> **Verilen görev**
Aşağıdaki santralistanbul gezisi yazısında "Oldukça değişik bir" ile "kontrol odasını gezdik." arasındaki kısmı, bu iki ifade de dahil olmak üzere hiç değiştirmeden yazın.

> **Metin alıntısı**

::::::

20 Eylül 2007 Perşembe

harika cumartesi





Cumartesi planım hazırdı... Dersten sonra eve gelecek etli fasulye pişirecek, uzun zaman önce Zeliş'ciğim içini bir güzel tarumar ettiği büfenin içindeki eşyalar yerleştirilecekti. Herşey planladığım gibi gidiyordu; etleri yumuşasın diye ocağın üzerine koymuştum, hafiften kendilerini bırakmaya, soğanlarla kanka olmaya hazırlanıyorlardı taa ki telefonum çalana kadar. Telefonum eğer "Passione"yi çalıyorsa bu E'cim arıyo demektir. Evet arayan oydu; "Hadi giyin bakalım santralistanbul'a gidiyoruz" dedi. Kem küm etler büfe falan dedim ama fikir çok güzeldi etlerde akşamı bekleyebilirdi. "Tamam bir saate kadar sendeyim" dedim. Yıldırım hızıyla hazırlandım. Ben, K ve E üçümüz "çılgın şöför" K'nın arabasıyla oldukça hızlı bir şekilde ( Ramazan'ın iyi yönü- trafik yoktu ) Silahtarağa'daydık.
Silahtarağa Elektrik Santralı Osmanlı Devleti'nin tüm İstanbul'a hizmet veren, kent ölçekli ilk elektrik santralıymış. Haliç'in bittiği Kağıthane ve Alibeyköy derelerinin ağzında kurulmuş santral 1914'den 1952 yılına kadar İstanbul'a tek başına elektrik sağlamış. Daha sonra kapasitesi giderek azalmış ve 18 Mart 1983'te elektrik üretimine son verilmiş. Santral toplam 118.000 metrekarelik bir alana yayılmaktaymış. Şimdi Mayıs 2004'te Enerji ve Tabii Kaynaklar Bakanlığı tarafından İstanbul Bilgi Üniversitesi'ne tahsis edilen bu alan korunarak santralistanbul'a dönüştürülmüş.
Oldukça değişik bir mekan yarattıklarını söylemeliyim. Makine daireleri korunarak dönüştürülmüş ve Enerji Müzesi haline getirilmiş. Bu müzede türbün-jeneratör grupları, kontrol odası, atölye no:4, enerji oyun alanı, atölye çalışmaları, rehberli geziler ve film gösterimleri, seminerler ve sergiler var. Biz E'cimle ( K'nın acil bir işi çıktığı için gezimizde bizi yalnız bıraktı ) önce "Modern ve Ötesi" isimli sergiyi gezdik. Türkiye'deki modern sanatın 50 yıllık gelişimine tanık olduk. Birbirinden değişik heykelleri, resimleri gördük ve bir kez daha gerçek sanata ve sanatçıya hayran hayran dolaştık sergide. Daha sonra 1'nolu makine dairesine geçip kontrol odasını gezdik.
Bu alan sanki Hollywood film platosuna benziyordu. Kontrol odası koskocaman bir yer ve bir sürü enteresan makineyle dolu. İnsan her an bir yerden çılgın bir bilim adamının çıkacağını sanıyor. Konrol odasından enerji oyun alanına geçtik. Kendi elektriğimizi oluşturduk, yağmurun sesini dinledik, manyetik heykeller yaptık. Oldukça eğlenceli olduğunu söylemeliyim.

::::::

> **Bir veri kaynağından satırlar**
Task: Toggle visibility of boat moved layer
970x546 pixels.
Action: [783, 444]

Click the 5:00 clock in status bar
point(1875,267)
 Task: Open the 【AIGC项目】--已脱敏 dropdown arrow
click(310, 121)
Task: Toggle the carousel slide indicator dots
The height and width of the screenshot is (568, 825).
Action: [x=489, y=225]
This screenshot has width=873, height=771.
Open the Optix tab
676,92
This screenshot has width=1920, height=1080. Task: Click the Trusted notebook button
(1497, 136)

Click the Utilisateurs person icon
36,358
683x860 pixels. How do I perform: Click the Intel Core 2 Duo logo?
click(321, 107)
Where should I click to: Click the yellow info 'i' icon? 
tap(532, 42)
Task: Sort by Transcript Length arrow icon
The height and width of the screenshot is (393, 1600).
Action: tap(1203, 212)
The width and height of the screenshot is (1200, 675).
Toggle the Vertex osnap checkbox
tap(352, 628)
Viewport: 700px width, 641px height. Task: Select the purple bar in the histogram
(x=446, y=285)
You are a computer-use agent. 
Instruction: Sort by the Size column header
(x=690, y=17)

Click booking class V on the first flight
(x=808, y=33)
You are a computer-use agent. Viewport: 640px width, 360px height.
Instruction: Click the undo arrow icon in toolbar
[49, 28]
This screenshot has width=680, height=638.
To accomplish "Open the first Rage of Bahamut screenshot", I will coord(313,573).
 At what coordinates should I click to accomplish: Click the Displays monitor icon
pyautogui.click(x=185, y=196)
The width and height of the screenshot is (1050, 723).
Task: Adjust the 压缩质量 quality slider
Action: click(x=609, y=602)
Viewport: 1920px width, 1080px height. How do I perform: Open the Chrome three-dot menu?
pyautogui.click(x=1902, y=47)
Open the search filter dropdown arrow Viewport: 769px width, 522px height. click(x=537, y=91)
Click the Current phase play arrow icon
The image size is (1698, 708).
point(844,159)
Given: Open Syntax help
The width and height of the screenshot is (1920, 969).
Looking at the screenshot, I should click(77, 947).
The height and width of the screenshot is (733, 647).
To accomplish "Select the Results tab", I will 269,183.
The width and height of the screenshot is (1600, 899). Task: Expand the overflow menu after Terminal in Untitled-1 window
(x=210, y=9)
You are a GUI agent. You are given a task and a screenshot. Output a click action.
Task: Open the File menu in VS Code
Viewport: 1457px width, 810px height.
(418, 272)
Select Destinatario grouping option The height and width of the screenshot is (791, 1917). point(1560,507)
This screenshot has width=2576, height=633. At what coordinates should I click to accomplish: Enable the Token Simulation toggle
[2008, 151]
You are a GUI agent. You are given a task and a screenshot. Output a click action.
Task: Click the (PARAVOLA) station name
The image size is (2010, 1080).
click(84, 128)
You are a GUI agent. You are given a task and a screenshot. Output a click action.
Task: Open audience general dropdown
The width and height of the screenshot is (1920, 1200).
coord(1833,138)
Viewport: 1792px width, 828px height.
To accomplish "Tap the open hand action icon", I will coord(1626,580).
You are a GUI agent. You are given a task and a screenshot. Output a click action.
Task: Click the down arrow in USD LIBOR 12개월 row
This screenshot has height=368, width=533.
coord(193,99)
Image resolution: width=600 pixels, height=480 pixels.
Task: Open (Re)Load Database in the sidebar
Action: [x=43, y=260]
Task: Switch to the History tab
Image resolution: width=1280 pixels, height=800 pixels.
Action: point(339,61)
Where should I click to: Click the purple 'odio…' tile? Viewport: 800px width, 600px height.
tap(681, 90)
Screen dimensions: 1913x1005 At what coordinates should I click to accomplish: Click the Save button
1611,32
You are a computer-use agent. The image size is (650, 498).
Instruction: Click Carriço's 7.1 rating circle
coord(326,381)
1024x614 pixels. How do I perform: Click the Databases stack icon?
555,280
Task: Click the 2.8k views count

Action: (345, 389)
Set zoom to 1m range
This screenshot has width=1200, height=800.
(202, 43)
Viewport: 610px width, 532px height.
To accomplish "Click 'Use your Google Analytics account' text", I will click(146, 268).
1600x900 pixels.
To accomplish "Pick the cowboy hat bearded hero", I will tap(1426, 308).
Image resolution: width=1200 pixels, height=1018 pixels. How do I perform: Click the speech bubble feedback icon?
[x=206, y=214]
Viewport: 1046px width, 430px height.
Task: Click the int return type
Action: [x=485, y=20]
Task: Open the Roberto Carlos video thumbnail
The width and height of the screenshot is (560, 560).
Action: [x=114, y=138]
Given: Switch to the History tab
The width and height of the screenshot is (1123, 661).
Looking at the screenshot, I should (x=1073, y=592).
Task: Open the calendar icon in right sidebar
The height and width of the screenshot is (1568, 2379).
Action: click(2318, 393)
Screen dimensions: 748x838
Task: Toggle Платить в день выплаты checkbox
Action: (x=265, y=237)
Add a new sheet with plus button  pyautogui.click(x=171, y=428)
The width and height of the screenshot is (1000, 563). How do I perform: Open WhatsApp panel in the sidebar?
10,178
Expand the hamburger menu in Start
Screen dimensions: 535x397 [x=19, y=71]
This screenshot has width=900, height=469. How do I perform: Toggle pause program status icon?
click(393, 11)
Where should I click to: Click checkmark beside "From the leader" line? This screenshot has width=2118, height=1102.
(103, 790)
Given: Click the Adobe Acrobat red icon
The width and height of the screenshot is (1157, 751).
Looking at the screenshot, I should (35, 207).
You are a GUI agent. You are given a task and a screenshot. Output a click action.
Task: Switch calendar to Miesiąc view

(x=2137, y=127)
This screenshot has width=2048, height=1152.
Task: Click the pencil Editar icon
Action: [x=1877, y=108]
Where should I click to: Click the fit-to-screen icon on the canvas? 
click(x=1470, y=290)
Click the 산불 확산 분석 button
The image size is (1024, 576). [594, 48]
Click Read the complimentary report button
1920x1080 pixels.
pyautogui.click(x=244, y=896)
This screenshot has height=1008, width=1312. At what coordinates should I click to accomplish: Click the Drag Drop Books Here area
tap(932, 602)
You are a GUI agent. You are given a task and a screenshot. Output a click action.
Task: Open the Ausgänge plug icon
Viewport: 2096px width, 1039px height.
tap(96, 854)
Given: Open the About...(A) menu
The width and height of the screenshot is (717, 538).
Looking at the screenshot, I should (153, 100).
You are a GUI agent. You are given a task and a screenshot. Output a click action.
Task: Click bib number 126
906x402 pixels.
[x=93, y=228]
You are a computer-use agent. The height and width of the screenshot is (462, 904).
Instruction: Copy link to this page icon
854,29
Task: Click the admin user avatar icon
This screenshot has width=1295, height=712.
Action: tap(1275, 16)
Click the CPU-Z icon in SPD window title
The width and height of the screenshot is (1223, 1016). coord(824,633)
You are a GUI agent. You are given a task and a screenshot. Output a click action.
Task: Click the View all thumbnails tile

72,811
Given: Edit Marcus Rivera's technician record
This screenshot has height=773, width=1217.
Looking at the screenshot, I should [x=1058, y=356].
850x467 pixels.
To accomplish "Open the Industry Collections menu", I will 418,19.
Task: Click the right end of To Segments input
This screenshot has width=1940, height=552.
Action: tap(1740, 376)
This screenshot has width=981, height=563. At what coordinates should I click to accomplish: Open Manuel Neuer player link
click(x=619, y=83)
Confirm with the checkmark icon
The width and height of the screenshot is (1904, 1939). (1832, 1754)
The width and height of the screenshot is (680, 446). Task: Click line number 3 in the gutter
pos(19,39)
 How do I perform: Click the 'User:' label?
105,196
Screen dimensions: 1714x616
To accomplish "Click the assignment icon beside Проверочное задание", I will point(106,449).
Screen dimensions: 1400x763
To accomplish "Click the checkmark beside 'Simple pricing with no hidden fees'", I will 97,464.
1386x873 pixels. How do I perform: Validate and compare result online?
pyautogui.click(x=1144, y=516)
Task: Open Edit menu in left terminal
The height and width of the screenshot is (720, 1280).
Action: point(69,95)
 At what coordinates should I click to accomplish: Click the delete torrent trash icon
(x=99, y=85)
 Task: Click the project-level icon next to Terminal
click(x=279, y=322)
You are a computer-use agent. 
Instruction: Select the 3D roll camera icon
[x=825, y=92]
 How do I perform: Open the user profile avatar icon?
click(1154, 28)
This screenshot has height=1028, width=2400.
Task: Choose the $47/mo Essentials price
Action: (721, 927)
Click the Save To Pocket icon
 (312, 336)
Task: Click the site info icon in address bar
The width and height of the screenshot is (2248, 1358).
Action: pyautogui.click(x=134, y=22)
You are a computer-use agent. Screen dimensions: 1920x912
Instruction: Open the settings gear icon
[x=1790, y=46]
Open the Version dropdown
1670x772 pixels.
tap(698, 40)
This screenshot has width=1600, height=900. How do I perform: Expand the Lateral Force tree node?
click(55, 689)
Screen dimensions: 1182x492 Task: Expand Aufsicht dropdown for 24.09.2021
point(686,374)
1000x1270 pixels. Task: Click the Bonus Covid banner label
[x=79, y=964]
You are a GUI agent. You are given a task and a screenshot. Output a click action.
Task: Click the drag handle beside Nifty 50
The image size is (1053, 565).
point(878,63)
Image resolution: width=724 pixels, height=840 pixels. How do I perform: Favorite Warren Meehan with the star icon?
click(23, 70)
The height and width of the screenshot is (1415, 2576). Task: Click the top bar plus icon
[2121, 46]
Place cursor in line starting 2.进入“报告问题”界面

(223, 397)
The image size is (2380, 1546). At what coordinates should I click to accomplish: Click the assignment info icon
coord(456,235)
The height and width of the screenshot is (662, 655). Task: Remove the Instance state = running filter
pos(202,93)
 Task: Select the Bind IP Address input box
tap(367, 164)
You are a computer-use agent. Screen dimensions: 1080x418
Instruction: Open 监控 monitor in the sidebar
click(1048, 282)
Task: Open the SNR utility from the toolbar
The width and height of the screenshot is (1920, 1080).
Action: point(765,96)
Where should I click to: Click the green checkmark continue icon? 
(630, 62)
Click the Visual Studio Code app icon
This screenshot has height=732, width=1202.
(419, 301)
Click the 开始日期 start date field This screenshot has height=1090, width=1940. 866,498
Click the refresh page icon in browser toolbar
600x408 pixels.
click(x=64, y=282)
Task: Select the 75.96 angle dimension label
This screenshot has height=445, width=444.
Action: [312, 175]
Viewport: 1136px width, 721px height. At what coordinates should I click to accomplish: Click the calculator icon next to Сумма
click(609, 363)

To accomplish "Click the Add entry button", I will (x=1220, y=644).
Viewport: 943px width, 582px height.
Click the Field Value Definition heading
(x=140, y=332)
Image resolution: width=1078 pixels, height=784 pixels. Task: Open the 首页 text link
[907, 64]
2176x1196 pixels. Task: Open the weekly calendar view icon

::::::

> **Tamamlanan görev**
Oldukça değişik bir mekan yarattıklarını söylemeliyim. Makine daireleri korunarak dönüştürülmüş ve Enerji Müzesi haline getirilmiş. Bu müzede türbün-jeneratör grupları, kontrol odası, atölye no:4, enerji oyun alanı, atölye çalışmaları, rehberli geziler ve film gösterimleri, seminerler ve sergiler var. Biz E'cimle ( K'nın acil bir işi çıktığı için gezimizde bizi yalnız bıraktı ) önce "Modern ve Ötesi" isimli sergiyi gezdik. Türkiye'deki modern sanatın 50 yıllık gelişimine tanık olduk. Birbirinden değişik heykelleri, resimleri gördük ve bir kez daha gerçek sanata ve sanatçıya hayran hayran dolaştık sergide. Daha sonra 1'nolu makine dairesine geçip kontrol odasını gezdik.